I’ve added this to my Cursor Settings
> General
> Rules for AI
End every request with "Total context size: ~nk tokens" and list the files you have in view.
I’ve added this to my Cursor Settings
> General
> Rules for AI
End every request with "Total context size: ~nk tokens" and list the files you have in view.
For reference this is the transparency Cline gives, it would be great to have something like this, my workaround at least gives some idea of what is going on (Assuming it’s accurate).
It would be really nice if cursor could implement something like this, to give us a general idea of the context used and at the same time allow us to delete certain files from the context if necessary to use the available one more efficiently.
I also tried to expose the current model and remaining fast requests but it was wildly inaccurate
Hey, in Cursor, you can click on the three dots at the bottom of the chat to view the size of the used context.
Unfortunately… I tried to create a rule that did the above and found the disparity in tokens and selected model between both the prompt and even fetching against the authenticated https://www.cursor.com/api/usage?user=user_${user_id}
cursor API
As far as I know there is no official publicly exposed API.
Wow it sure gets defensive about how it figures out the context size…

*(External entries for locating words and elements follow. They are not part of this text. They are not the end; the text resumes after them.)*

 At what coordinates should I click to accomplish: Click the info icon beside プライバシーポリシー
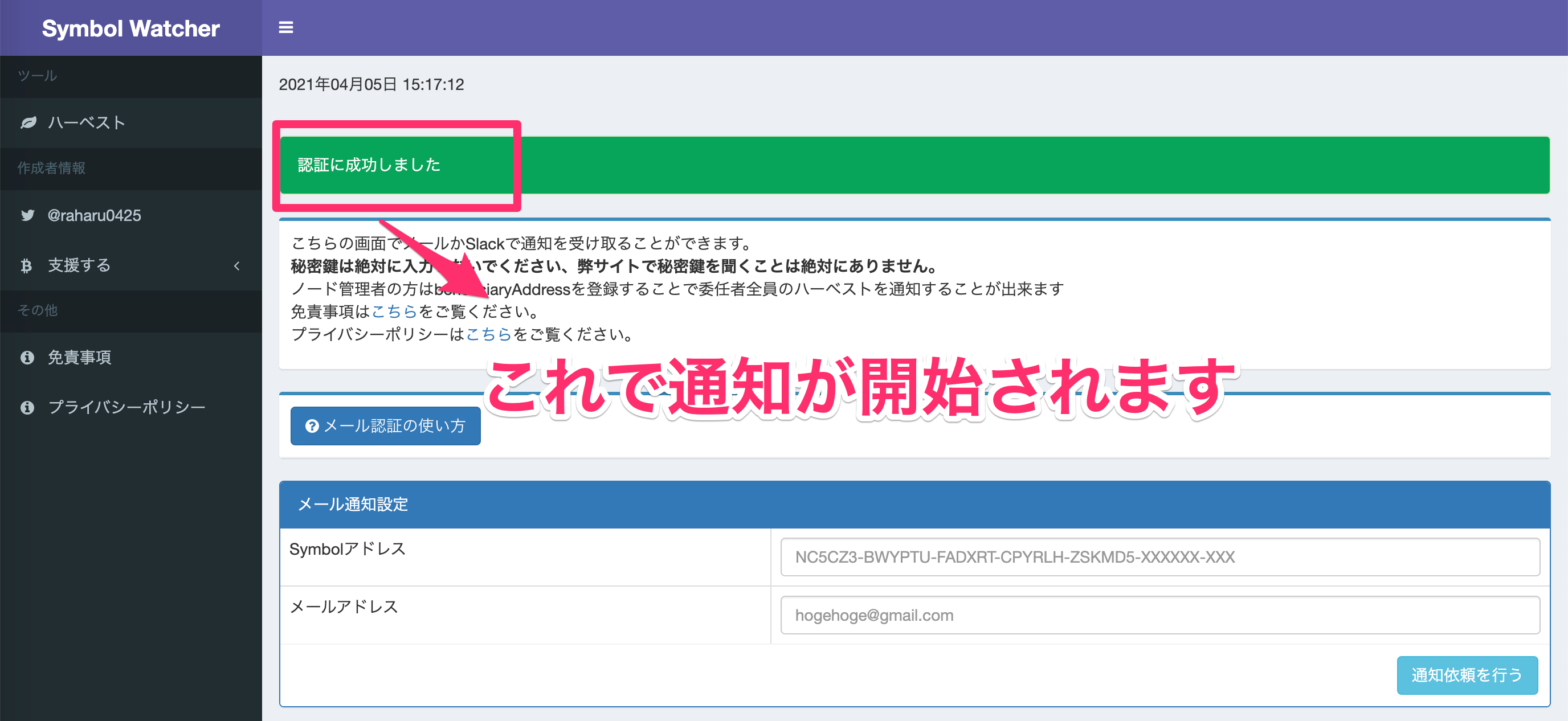(x=27, y=407)
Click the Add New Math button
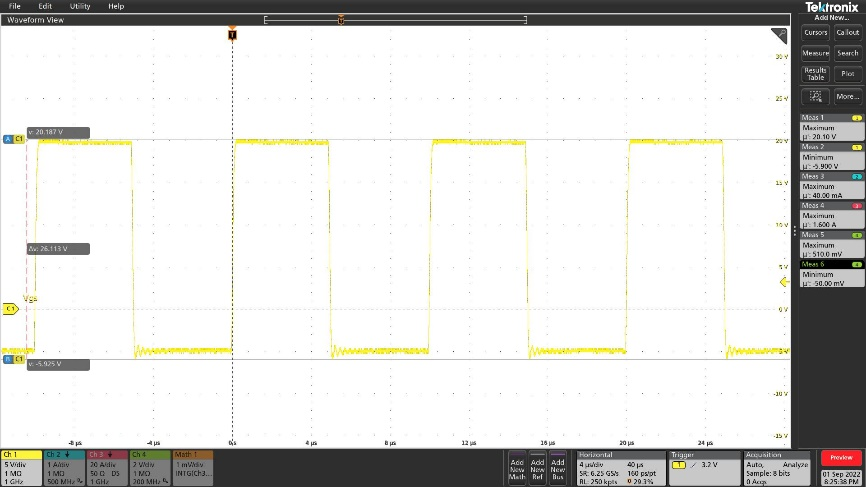866x487 pixels. pyautogui.click(x=517, y=468)
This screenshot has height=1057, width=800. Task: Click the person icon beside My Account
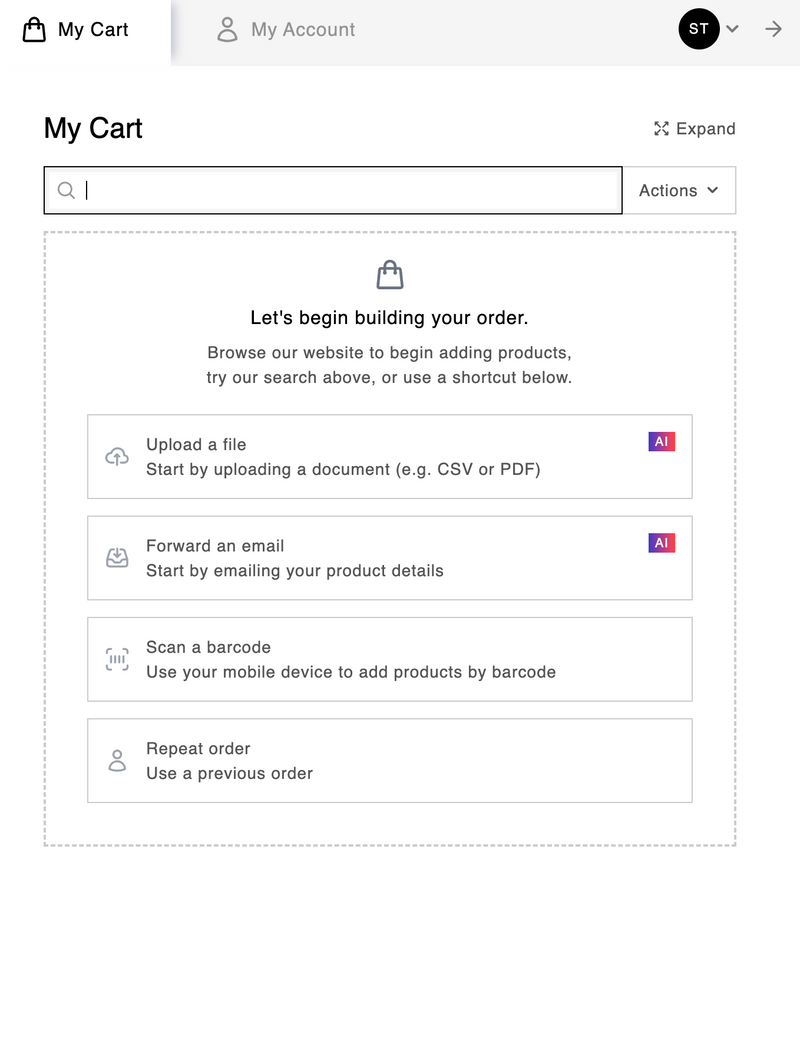click(228, 30)
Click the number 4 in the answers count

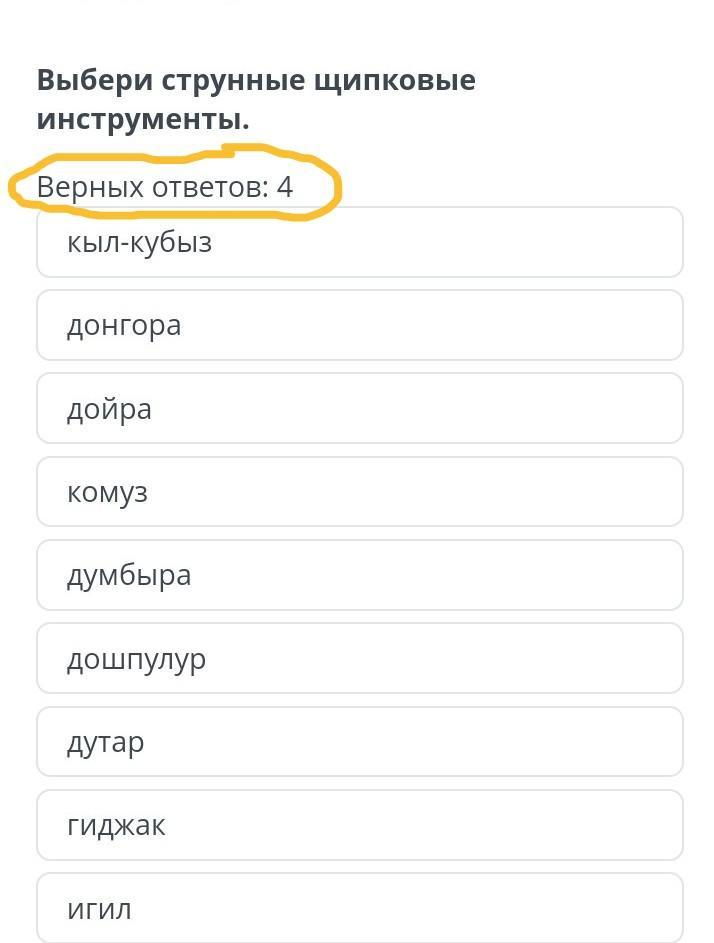click(285, 187)

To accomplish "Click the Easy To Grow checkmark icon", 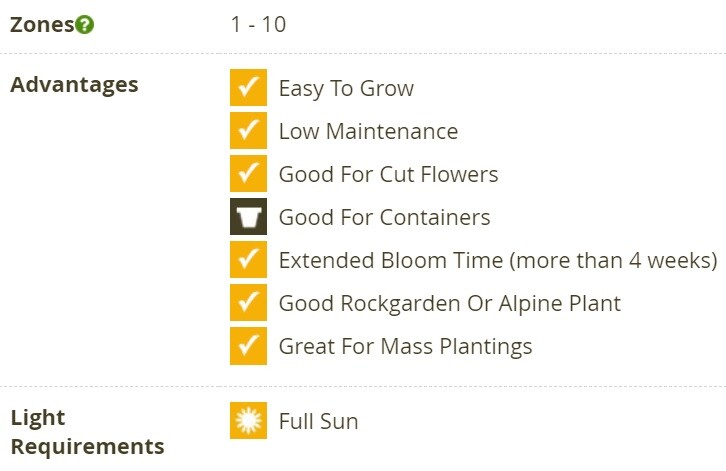I will [248, 88].
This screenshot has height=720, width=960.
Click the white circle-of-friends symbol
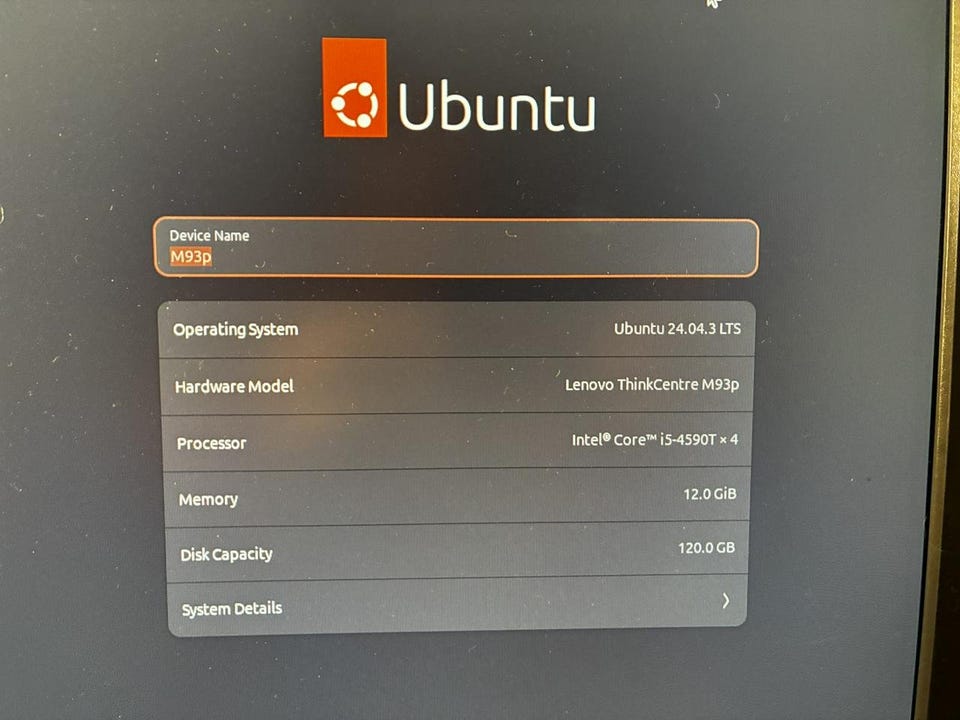(354, 105)
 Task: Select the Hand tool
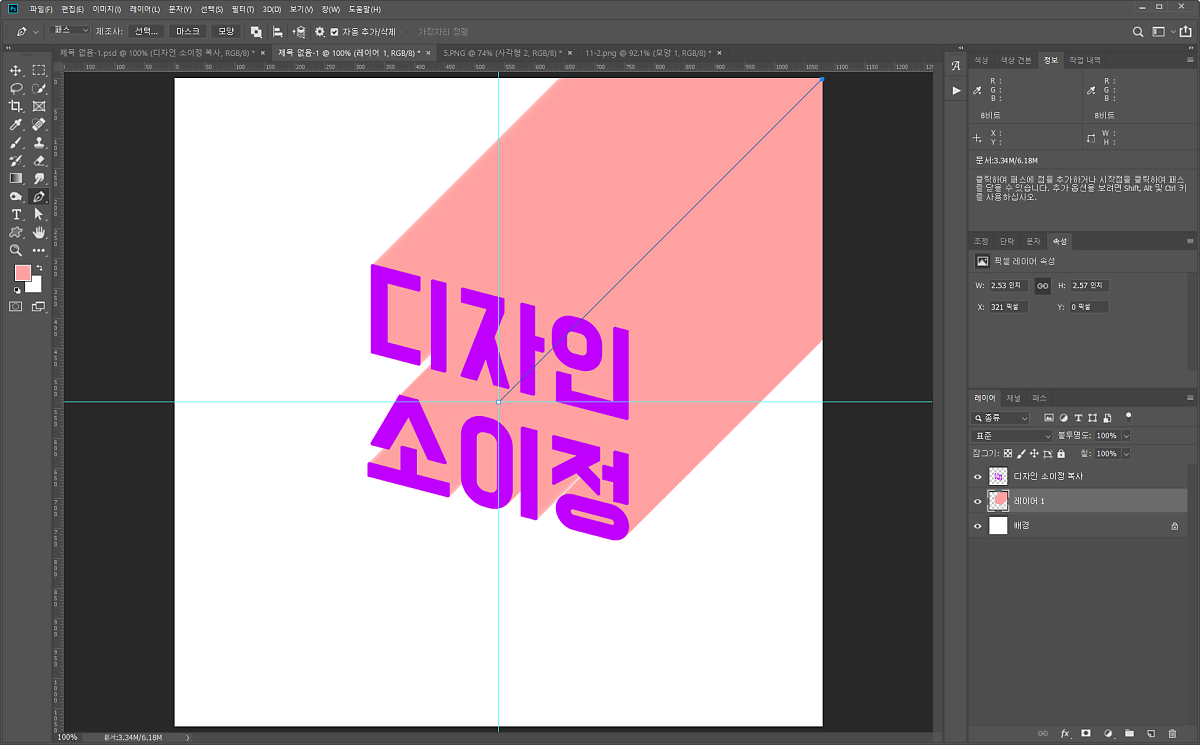[39, 232]

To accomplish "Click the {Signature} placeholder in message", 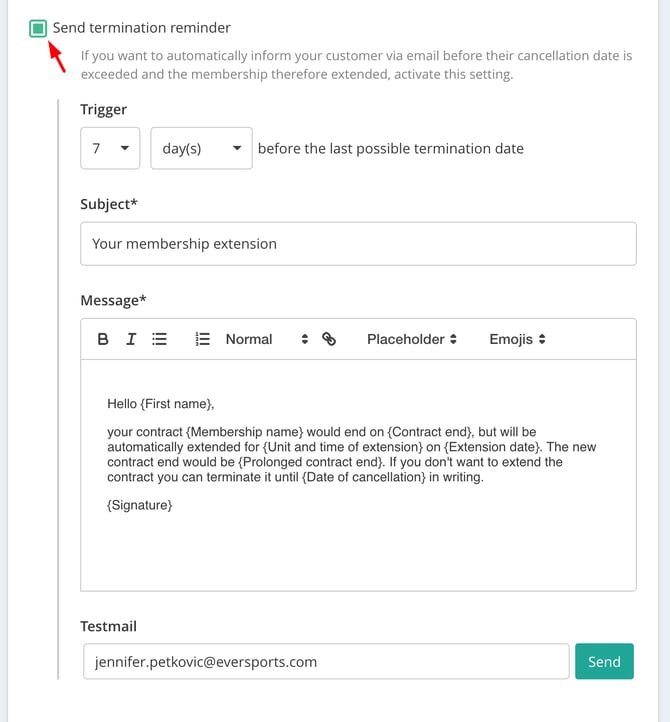I will pyautogui.click(x=140, y=505).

(Was using gemini-flash-2.5-preview)
tl,dr: {context_size}
was working because this particular keyword seemed to be a read-only property that’s provided by Cursor.
It kinda-sorta is inconvenient that {javascriptFunctions()}
were interpolated inside the quasi-XML/YAML format of the rule too – and this too was codegen-ed.
Everything above with a grain of since it’s questionable halulu.
I think I hit the fourth wall…
Cursor really don’t want users to know that less tokens make Cursor golden fish.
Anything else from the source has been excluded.